▶ Task details: Set down the records again, keeping each line exactly as it is.

▶ Input:
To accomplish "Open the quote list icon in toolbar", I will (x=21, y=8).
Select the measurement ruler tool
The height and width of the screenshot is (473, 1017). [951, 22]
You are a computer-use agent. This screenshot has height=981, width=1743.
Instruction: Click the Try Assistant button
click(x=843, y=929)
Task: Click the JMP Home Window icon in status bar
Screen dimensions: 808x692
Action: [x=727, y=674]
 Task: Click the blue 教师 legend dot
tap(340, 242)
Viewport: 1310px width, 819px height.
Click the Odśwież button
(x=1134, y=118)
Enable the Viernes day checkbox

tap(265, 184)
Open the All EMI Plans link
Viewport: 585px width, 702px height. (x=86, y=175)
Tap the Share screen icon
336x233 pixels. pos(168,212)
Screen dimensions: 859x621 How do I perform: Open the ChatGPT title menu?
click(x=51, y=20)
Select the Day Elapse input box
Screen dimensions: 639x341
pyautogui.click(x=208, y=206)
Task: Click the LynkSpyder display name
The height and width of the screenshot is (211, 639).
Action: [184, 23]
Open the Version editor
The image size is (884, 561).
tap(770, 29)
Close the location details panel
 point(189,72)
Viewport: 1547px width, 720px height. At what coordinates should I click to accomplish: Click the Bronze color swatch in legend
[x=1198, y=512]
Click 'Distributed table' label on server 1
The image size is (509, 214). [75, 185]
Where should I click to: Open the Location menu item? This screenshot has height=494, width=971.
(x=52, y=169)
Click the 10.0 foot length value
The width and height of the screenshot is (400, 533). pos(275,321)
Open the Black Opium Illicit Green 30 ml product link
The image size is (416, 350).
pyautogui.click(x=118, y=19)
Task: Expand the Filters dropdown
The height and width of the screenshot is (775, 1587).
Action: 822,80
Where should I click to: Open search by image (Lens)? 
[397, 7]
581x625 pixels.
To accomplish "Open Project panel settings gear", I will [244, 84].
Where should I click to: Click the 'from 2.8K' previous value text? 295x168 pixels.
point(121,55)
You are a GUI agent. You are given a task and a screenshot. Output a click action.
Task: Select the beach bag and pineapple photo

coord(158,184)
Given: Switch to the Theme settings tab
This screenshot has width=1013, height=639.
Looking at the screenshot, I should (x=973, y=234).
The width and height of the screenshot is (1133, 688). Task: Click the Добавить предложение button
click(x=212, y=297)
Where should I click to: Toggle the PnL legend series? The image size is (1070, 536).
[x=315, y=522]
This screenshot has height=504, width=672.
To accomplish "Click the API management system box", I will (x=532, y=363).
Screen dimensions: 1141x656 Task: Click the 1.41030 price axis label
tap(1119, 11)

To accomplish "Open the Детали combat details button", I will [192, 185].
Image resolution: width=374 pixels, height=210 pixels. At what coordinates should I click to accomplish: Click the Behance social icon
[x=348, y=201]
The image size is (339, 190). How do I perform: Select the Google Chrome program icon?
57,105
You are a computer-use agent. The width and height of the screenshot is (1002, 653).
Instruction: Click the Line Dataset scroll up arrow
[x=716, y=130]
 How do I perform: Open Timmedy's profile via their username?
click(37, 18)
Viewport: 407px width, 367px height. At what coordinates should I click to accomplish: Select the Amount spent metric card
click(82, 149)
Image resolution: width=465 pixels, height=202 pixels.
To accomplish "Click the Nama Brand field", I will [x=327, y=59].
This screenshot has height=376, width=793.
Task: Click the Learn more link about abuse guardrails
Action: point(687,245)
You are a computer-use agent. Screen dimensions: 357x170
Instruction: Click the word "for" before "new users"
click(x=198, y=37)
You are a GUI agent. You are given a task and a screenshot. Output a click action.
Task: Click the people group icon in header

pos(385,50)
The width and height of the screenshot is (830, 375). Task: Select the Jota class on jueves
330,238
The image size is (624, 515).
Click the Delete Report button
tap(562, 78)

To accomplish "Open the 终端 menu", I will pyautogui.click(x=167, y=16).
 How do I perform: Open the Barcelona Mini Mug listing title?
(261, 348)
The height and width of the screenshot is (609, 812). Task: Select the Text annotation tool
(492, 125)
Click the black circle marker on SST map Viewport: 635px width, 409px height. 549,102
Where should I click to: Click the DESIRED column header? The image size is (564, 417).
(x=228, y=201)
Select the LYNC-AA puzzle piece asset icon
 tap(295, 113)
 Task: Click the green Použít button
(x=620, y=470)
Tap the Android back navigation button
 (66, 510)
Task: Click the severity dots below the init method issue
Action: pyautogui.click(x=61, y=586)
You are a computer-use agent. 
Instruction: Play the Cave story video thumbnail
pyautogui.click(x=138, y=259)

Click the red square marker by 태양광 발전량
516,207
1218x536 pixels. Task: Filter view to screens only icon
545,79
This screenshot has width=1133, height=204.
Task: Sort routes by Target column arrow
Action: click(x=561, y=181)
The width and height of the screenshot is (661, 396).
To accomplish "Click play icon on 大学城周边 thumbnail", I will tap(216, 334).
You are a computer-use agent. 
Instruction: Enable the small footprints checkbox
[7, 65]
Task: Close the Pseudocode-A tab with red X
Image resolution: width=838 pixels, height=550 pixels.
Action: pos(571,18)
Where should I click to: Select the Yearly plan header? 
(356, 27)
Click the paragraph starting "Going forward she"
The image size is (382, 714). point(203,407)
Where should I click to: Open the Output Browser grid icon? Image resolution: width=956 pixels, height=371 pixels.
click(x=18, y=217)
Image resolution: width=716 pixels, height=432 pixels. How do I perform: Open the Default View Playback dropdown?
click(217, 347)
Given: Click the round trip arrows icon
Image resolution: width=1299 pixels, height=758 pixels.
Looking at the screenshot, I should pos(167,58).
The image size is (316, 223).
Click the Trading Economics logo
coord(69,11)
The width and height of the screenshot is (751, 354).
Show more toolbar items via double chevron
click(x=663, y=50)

▶ Solution:
To accomplish "Open the quote list icon in toolbar", I will (x=21, y=8).
Select the measurement ruler tool
The height and width of the screenshot is (473, 1017). [951, 22]
You are a computer-use agent. This screenshot has height=981, width=1743.
Instruction: Click the Try Assistant button
click(x=843, y=929)
Task: Click the JMP Home Window icon in status bar
Screen dimensions: 808x692
Action: [x=727, y=674]
 Task: Click the blue 教师 legend dot
tap(340, 242)
Viewport: 1310px width, 819px height.
Click the Odśwież button
(x=1134, y=118)
Enable the Viernes day checkbox

tap(265, 184)
Open the All EMI Plans link
Viewport: 585px width, 702px height. (x=86, y=175)
Tap the Share screen icon
336x233 pixels. pos(168,212)
Screen dimensions: 859x621 How do I perform: Open the ChatGPT title menu?
click(x=51, y=20)
Select the Day Elapse input box
Screen dimensions: 639x341
pyautogui.click(x=208, y=206)
Task: Click the LynkSpyder display name
The height and width of the screenshot is (211, 639).
Action: [184, 23]
Open the Version editor
The image size is (884, 561).
tap(770, 29)
Close the location details panel
 point(189,72)
Viewport: 1547px width, 720px height. At what coordinates should I click to accomplish: Click the Bronze color swatch in legend
[x=1198, y=512]
Click 'Distributed table' label on server 1
The image size is (509, 214). [75, 185]
Where should I click to: Open the Location menu item? This screenshot has height=494, width=971.
(x=52, y=169)
Click the 10.0 foot length value
The width and height of the screenshot is (400, 533). pos(275,321)
Open the Black Opium Illicit Green 30 ml product link
The image size is (416, 350).
pyautogui.click(x=118, y=19)
Task: Expand the Filters dropdown
The height and width of the screenshot is (775, 1587).
Action: 822,80
Where should I click to: Open search by image (Lens)? 
[397, 7]
581x625 pixels.
To accomplish "Open Project panel settings gear", I will [244, 84].
Where should I click to: Click the 'from 2.8K' previous value text? 295x168 pixels.
point(121,55)
You are a GUI agent. You are given a task and a screenshot. Output a click action.
Task: Select the beach bag and pineapple photo

coord(158,184)
Given: Switch to the Theme settings tab
This screenshot has width=1013, height=639.
Looking at the screenshot, I should (x=973, y=234).
The width and height of the screenshot is (1133, 688). Task: Click the Добавить предложение button
click(x=212, y=297)
Where should I click to: Toggle the PnL legend series? The image size is (1070, 536).
[x=315, y=522]
This screenshot has height=504, width=672.
To accomplish "Click the API management system box", I will (x=532, y=363).
Screen dimensions: 1141x656 Task: Click the 1.41030 price axis label
tap(1119, 11)

To accomplish "Open the Детали combat details button", I will [192, 185].
Image resolution: width=374 pixels, height=210 pixels. At what coordinates should I click to accomplish: Click the Behance social icon
[x=348, y=201]
The image size is (339, 190). How do I perform: Select the Google Chrome program icon?
57,105
You are a computer-use agent. The width and height of the screenshot is (1002, 653).
Instruction: Click the Line Dataset scroll up arrow
[x=716, y=130]
 How do I perform: Open Timmedy's profile via their username?
click(37, 18)
Viewport: 407px width, 367px height. At what coordinates should I click to accomplish: Select the Amount spent metric card
click(82, 149)
Image resolution: width=465 pixels, height=202 pixels.
To accomplish "Click the Nama Brand field", I will [x=327, y=59].
This screenshot has height=376, width=793.
Task: Click the Learn more link about abuse guardrails
Action: point(687,245)
You are a computer-use agent. Screen dimensions: 357x170
Instruction: Click the word "for" before "new users"
click(x=198, y=37)
You are a GUI agent. You are given a task and a screenshot. Output a click action.
Task: Click the people group icon in header

pos(385,50)
The width and height of the screenshot is (830, 375). Task: Select the Jota class on jueves
330,238
The image size is (624, 515).
Click the Delete Report button
tap(562, 78)

To accomplish "Open the 终端 menu", I will pyautogui.click(x=167, y=16).
 How do I perform: Open the Barcelona Mini Mug listing title?
(261, 348)
The height and width of the screenshot is (609, 812). Task: Select the Text annotation tool
(492, 125)
Click the black circle marker on SST map Viewport: 635px width, 409px height. 549,102
Where should I click to: Click the DESIRED column header? The image size is (564, 417).
(x=228, y=201)
Select the LYNC-AA puzzle piece asset icon
 tap(295, 113)
 Task: Click the green Použít button
(x=620, y=470)
Tap the Android back navigation button
 (66, 510)
Task: Click the severity dots below the init method issue
Action: pyautogui.click(x=61, y=586)
You are a computer-use agent. 
Instruction: Play the Cave story video thumbnail
pyautogui.click(x=138, y=259)

Click the red square marker by 태양광 발전량
516,207
1218x536 pixels. Task: Filter view to screens only icon
545,79
This screenshot has width=1133, height=204.
Task: Sort routes by Target column arrow
Action: click(x=561, y=181)
The width and height of the screenshot is (661, 396).
To accomplish "Click play icon on 大学城周边 thumbnail", I will tap(216, 334).
You are a computer-use agent. 
Instruction: Enable the small footprints checkbox
[7, 65]
Task: Close the Pseudocode-A tab with red X
Image resolution: width=838 pixels, height=550 pixels.
Action: pos(571,18)
Where should I click to: Select the Yearly plan header? 
(356, 27)
Click the paragraph starting "Going forward she"
The image size is (382, 714). point(203,407)
Where should I click to: Open the Output Browser grid icon? Image resolution: width=956 pixels, height=371 pixels.
click(x=18, y=217)
Image resolution: width=716 pixels, height=432 pixels. How do I perform: Open the Default View Playback dropdown?
click(217, 347)
Given: Click the round trip arrows icon
Image resolution: width=1299 pixels, height=758 pixels.
Looking at the screenshot, I should pos(167,58).
The image size is (316, 223).
Click the Trading Economics logo
coord(69,11)
The width and height of the screenshot is (751, 354).
Show more toolbar items via double chevron
click(x=663, y=50)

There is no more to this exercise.